RUDAW 31.10.2014

Röportaj
FLAŞ İDDİA:
Hüda-Par’la çatışma yeni örgütün işi!
Mesut Değer
Türkiye’nin
anamuhalefet partisi CHP’nin Diyarbakır eski milletvekili Mesut Değer, JİTEM’in
lağvedildiğini, devleti içerisinde yen bir örgütün kurulmuş olabileceğini ve bu
örgütün, Demokratik Bölgeler Partisi ( DBP) ile Hür Dava Partisi (Hüda-Par)
arasında çatışma çıkardığını ileri sürdü.
Şemdinli’deki
Umut Kitapevi’nin bombalanmasından sonra meydana gelen olayları araştıran
“Şemdinli-Yüksekova-Hakkari’de Yaşanan Olayları Araştırma Komisyonu’nda yer
alan ve “Şemdinli mi? Kürt Sorunu mu?” kitaplarının yazarı Mesut Değer Rudaw’a
konuştu.
Değer, “çözüm
süreci”ni, hükümetin Kobani politikasını ve Hüda-Par ile DBP arasında yaşanan
çatışmaları değerlendirdi.
Kobani’deki
IŞİD saldırılarının ardından Türkiye’de yürütülen “çözüm süreci”nde yeni bir
döneme girildi. Süreç nereye doğru gidiyor?
Çözüm süreci
2013’ten beri süregelen bir başlangıçtır. 2 yıl içerisinde bölgede ölümler
azaldı. İmralı’nın artık silahla değil, siyasetle yürünmesi gerektiğini
söylemesinden sonra bölgede ortam yumuşadı. Ekonomi ve turizm canlandı. Ama bu
süreçte, gerçekten bir çözüm süreci var mıdır, yok mudur, sorusu gündeme geldi.

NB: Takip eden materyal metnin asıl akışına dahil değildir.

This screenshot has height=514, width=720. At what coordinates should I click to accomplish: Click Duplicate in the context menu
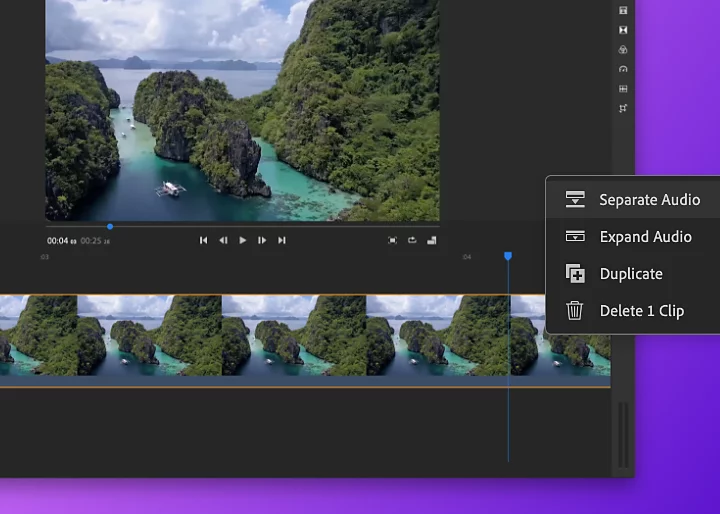tap(631, 274)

Kobani’deki gelişmeler bu süreçte sert söylemleri gündeme getirdi. Çözüm süreci
için en önemli konu hükümetin kararlılığıdır. Bunun için inandırıcı adımlar
atması lazım.
Nedir o
inandırıcı adımlar?
Ortadoğu,
Suriye ve Irak’ta gelişmeler var. Irak’ta fiilen bir Kürt devleti kurulmuştur.
Suriye’deki Kürtler kantonlar şeklinde varlığını ve haklılığını ortaya koymaya
çalışıyor. Türkiye’deki Kürtler ise 81 il ile kaynaşmış, bu nedenle bütünleşme
olmuştur. Sadece Kürtler’e yönelik adımlarla bu iş olmaz. Belirli hakların
verilmesi, istenen yasal adımların atılması, İmralı’nın durumunun
iyileştirilmesi, genel af gibi düzenlemeler yetmez.
Gelinen
süreçte, durum Türkiye’deki Kürtler’in dışına çıktı. Suriye’de yaşanan olaylar
Türkiye’deki Kürtler’i de ilgilendirir. Biz Türkiye sınırına tankları dizdik.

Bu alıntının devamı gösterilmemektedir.